Fragmento del documento:

╔══

Sed y lluvias en la frontera


Más de dos semanas lleva el Norte de Santander sufriendo una cruel paradoja: mientras caen torrenciales lluvias y los ríos se desbordan, sus pobladores no cuentan con agua potable. Solo hasta esta semana, el operador del acueducto de Cúcuta, Aguas Kpital, restablecerá el suministro normal.

La sequía en la ciudad fronteriza se explica por el invierno. Las continuas precipitaciones elevaron de tal manera los niveles de turbiedad de los ríos Pamplonita y Zulia, que desbordaron la capacidad de potabilización de las plantas de tratamiento. Es decir, tanta agua lluvia dejó a la capital nortesantanderana sin agua limpia para el consumo.

Al mismo tiempo, esta segunda ola invernal dejó a la zona motilona prácticamente aislada. Las carreteras que conectan a Cúcuta con el interior del país y con la Costa Caribe están cerradas por los diluvios, y el desabastecimiento de productos básicos golpea a sus habitantes, en especial a los más pobres. El intercambio comercial, sangre vital de la frontera colombovenezolana, está paralizado. Como consecuencia, las mercancías no circulan y las fábricas detienen sus operaciones.

╚══

Tarea 1: Actualiza el tramo del fragmento del documento que va desde "La sequía en" hasta "para el consumo.", sustituyendo "turbiedad" por "sedimentos".
Tarea 2:
Responde según el fragmento del documento:
(a) ¿Qué empresa opera el acueducto de Cúcuta?
(b) ¿En qué ríos aumentaron los niveles de turbiedad?
(c) ¿Con qué zonas conectan a Cúcuta las carreteras que están cerradas?
Tarea 3: Continúa el fragmento del documento sobre las lluvias y la falta de agua en Cúcuta a partir de su última oración.

Entradas extraídas:

╔══

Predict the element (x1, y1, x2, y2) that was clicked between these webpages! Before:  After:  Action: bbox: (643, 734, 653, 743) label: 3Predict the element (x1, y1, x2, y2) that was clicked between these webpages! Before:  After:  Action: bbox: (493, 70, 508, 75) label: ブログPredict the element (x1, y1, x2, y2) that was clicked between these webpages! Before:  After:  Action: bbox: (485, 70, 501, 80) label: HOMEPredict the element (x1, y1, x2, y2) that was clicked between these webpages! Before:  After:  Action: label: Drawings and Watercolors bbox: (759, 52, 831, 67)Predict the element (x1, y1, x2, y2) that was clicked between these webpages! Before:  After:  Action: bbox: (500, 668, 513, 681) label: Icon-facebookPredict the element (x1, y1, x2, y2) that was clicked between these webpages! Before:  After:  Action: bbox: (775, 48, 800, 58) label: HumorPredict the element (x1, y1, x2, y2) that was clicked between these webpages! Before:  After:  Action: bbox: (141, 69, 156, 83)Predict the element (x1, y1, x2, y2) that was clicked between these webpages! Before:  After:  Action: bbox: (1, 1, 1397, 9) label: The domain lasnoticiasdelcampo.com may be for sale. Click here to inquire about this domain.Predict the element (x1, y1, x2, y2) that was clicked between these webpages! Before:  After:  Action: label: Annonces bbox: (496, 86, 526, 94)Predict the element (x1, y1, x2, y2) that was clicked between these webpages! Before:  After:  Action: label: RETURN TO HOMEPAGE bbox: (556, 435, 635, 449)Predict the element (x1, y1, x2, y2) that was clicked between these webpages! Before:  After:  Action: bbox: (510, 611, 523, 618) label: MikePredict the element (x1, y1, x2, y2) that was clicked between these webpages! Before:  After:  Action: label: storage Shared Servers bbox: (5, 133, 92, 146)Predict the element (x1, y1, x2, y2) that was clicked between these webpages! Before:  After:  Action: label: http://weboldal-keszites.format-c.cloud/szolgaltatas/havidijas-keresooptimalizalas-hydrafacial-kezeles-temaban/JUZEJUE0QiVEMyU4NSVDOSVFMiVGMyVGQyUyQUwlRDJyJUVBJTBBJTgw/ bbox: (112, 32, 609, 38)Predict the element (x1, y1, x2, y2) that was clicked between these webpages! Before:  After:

╚══

Resultado 1:
La sequía en la ciudad fronteriza se explica por el invierno. Las continuas precipitaciones elevaron de tal manera los niveles de sedimentos de los ríos Pamplonita y Zulia, que desbordaron la capacidad de potabilización de las plantas de tratamiento. Es decir, tanta agua lluvia dejó a la capital nortesantanderana sin agua limpia para el consumo.

Resultado 2:
(a) Aguas Kpital.
(b) En los ríos Pamplonita y Zulia.
(c) Con el interior del país y con la Costa Caribe.

Resultado 3:
Dicho esto, la naturaleza no es la única responsable del subsiguiente caos urbano que experimentó Cúcuta por 15 días. Al igual que en el resto del territorio nacional, la actual temporada de lluvias constituye una emergencia anunciada. Si bien la empresa de acueducto no controla el lodo y las partículas de los caudales, lo mínimo que se espera es el despliegue de efectivos planes de contingencia en coordinación con las autoridades municipales.

No obstante, la respuesta del operador privado y de la Alcaldía local no ha estado a la altura del desafío. Es inconcebible, y hasta irresponsable, dejar un área metropolitana de casi un millón de personas sin suministro del líquido vital.

Los días pasaron sin el servicio básico y el desespero de los cucuteños fue en aumento. Las clases en los colegios, así como cirugías en los hospitales públicos, se suspendieron y los bomberos no contaban con el fluido para responder ante un incendio.

A la escasez de alimentos por el aislamiento se sumaron encendidas protestas callejeras, quema de recibos y hasta la perforación artesanal de tuberías por parte de sedientos ciudadanos. La combinación de un Gobierno central acosado por múltiples emergencias y una administración local sin el suficiente liderazgo dejó a cientos de miles de habitantes en una crisis sanitaria sin antecedentes.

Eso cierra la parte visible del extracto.